**Exercise objective:** Could you reproduce, word for word, the stretch of the Navarra travel text below from "5. Señorío de" through "picnic area onsite."?

**Document text:**
_____
5. Señorío de Bertiz: A natural park made up of beech and oak woodland just 42km from Pamplona. King Carlos III decided in 1392 that this was such a good-looking wood that it warranted special protection, and to this day the area is spoilt rotten by both the Navarra government and a small army of local volunteers. Hunting and fishing are popular in this area, and there is a visitor centre, extensive network of nature trails and picnic area onsite.
6. Roncesvalles: The most popular route for the Camino de Santiago passes through Navarra’s atmospheric Roncesvalles, a real treat for history buffs. It was in this village that Charlemagne was defeated while trying to beat a hasty retreat back to France after the sacking of Pamplona in 778AD, as told in medieval French epic poem The Song of Roland. At an elevation of 900m in the Pyrenees, the little settlement is home to a spectacular gothic church, museum (with beautiful religious art and artefacts, including ‘Charlemagne’s chess set’) and former pilgrim’s hospital.
_____
**Source data:**
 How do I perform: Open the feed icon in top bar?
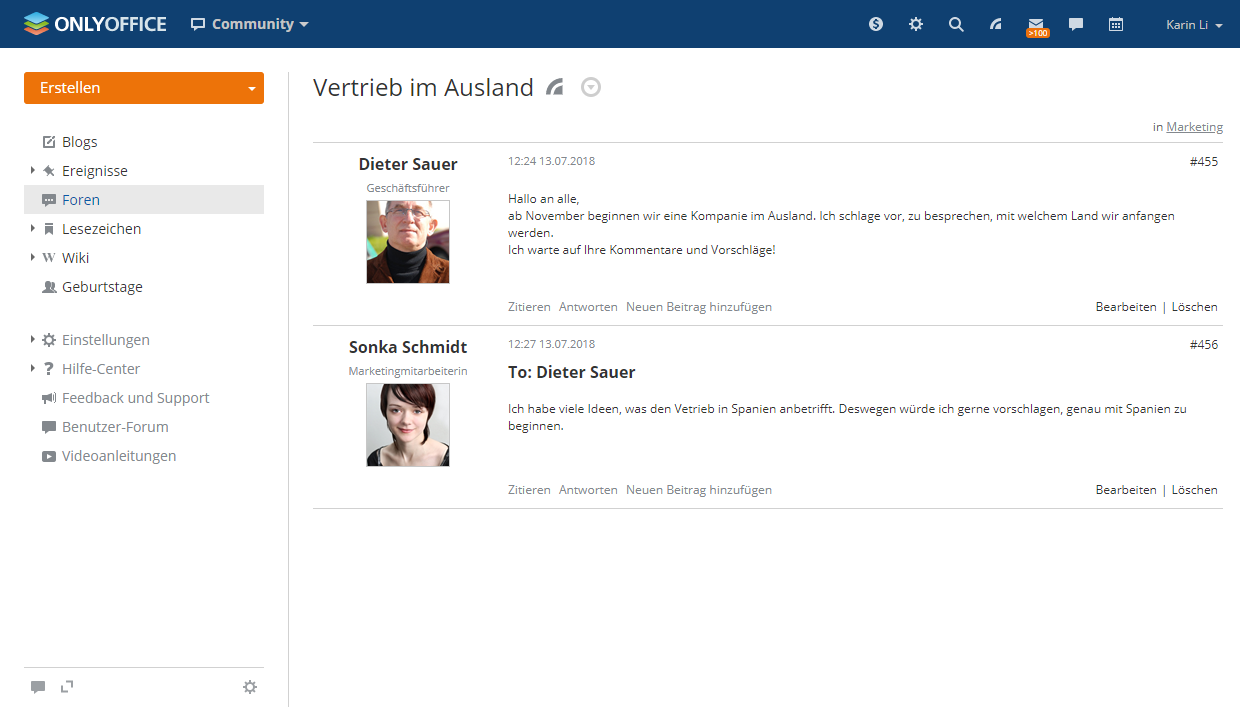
_____
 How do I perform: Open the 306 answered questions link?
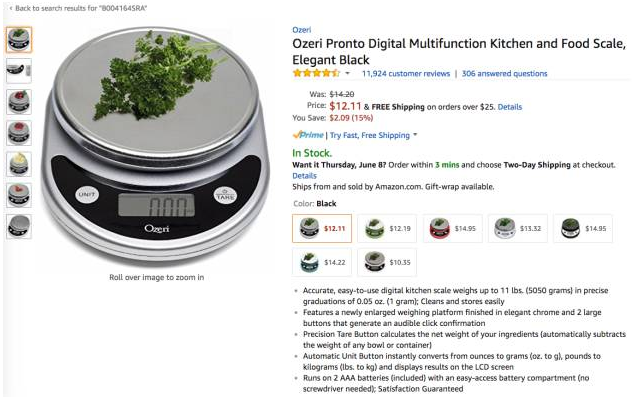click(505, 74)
_____
**Written reply:**
5. Señorío de Bertiz: A natural park made up of beech and oak woodland just 42km from Pamplona. King Carlos III decided in 1392 that this was such a good-looking wood that it warranted special protection, and to this day the area is spoilt rotten by both the Navarra government and a small army of local volunteers. Hunting and fishing are popular in this area, and there is a visitor centre, extensive network of nature trails and picnic area onsite.